Start of Recorded information

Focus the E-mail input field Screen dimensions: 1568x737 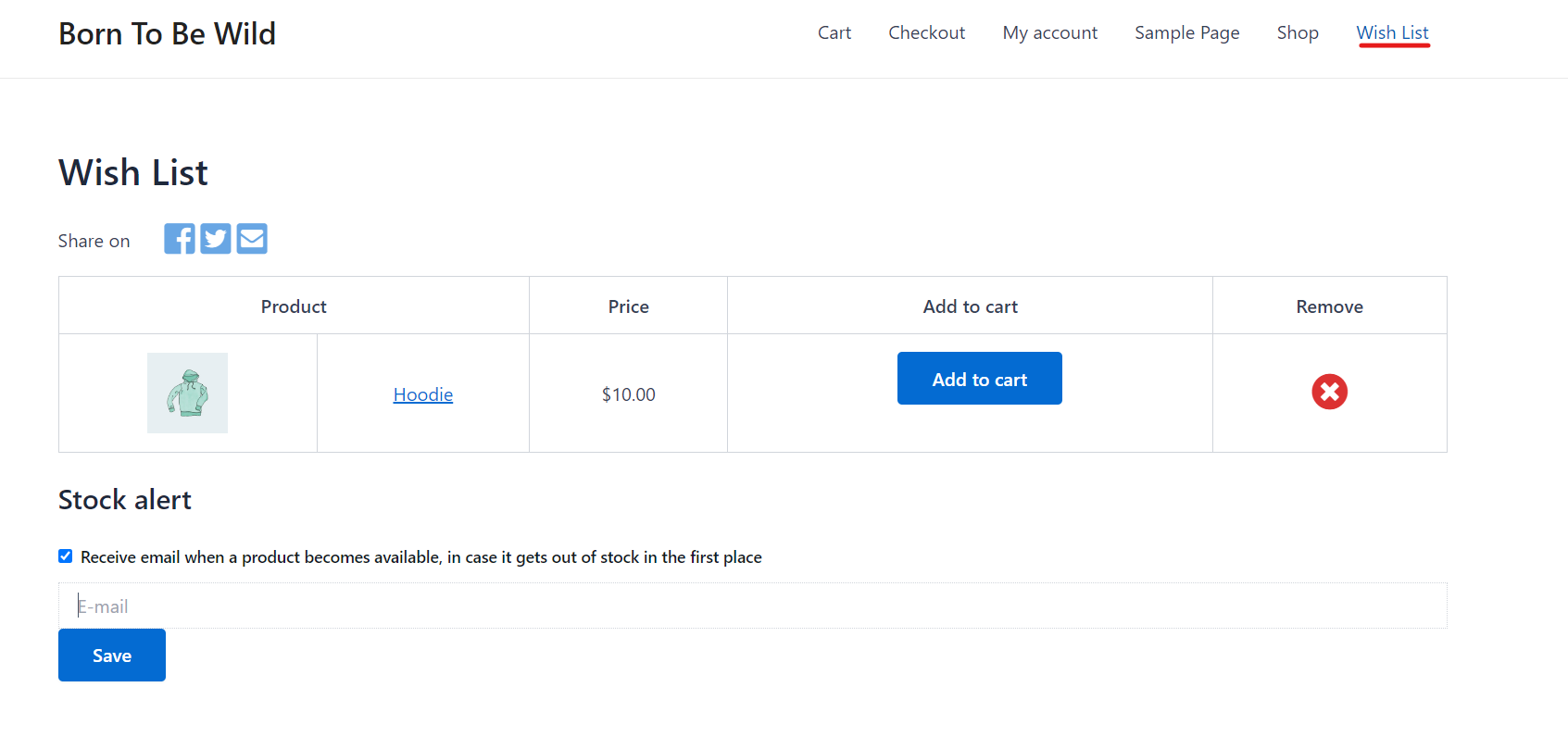[x=752, y=606]
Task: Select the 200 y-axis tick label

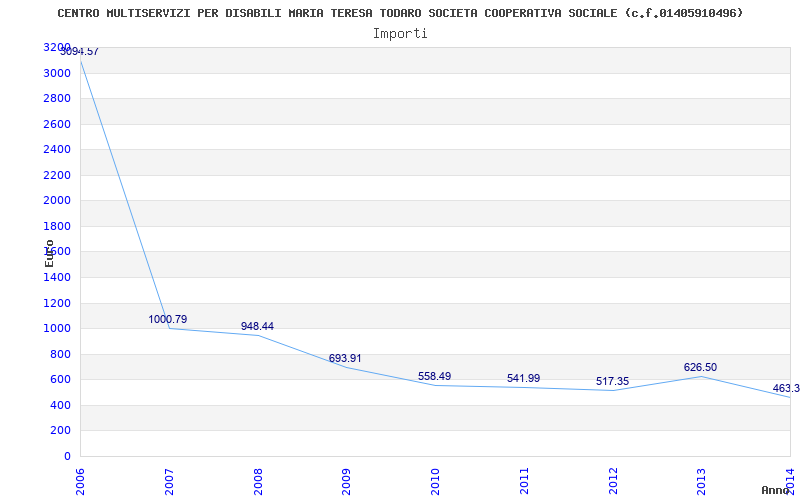Action: [61, 430]
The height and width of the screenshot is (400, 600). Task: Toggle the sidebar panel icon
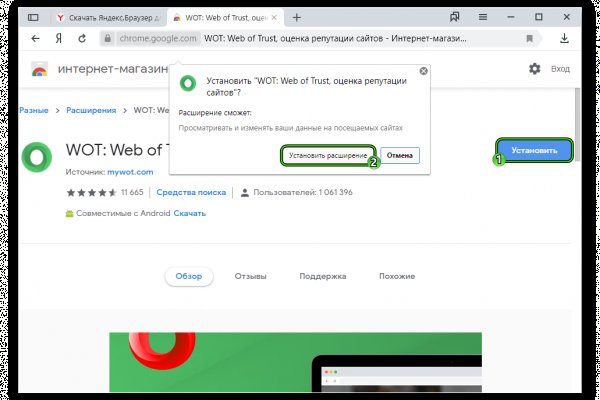(x=33, y=17)
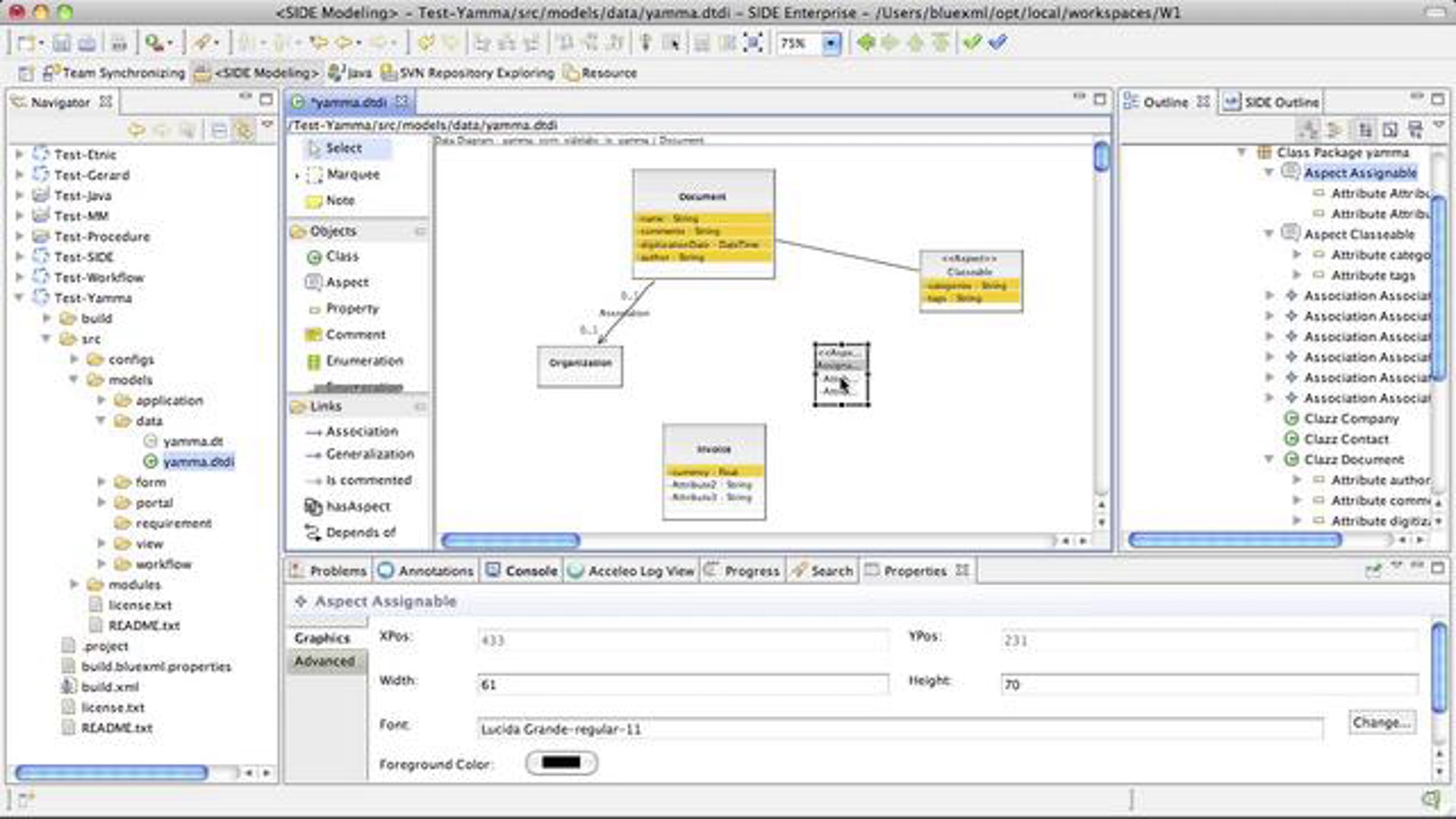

End of Recorded information

Please update the data from the line holding "Task: Select the 200 y-axis tick label" through the end, changing "sidebar panel" to "navigation panel" and leaving everything else as it is. Leave the pictures out of your answer.

Task: Select the 200 y-axis tick label

Action: [61, 430]
The height and width of the screenshot is (400, 600). Task: Toggle the navigation panel icon
(x=33, y=17)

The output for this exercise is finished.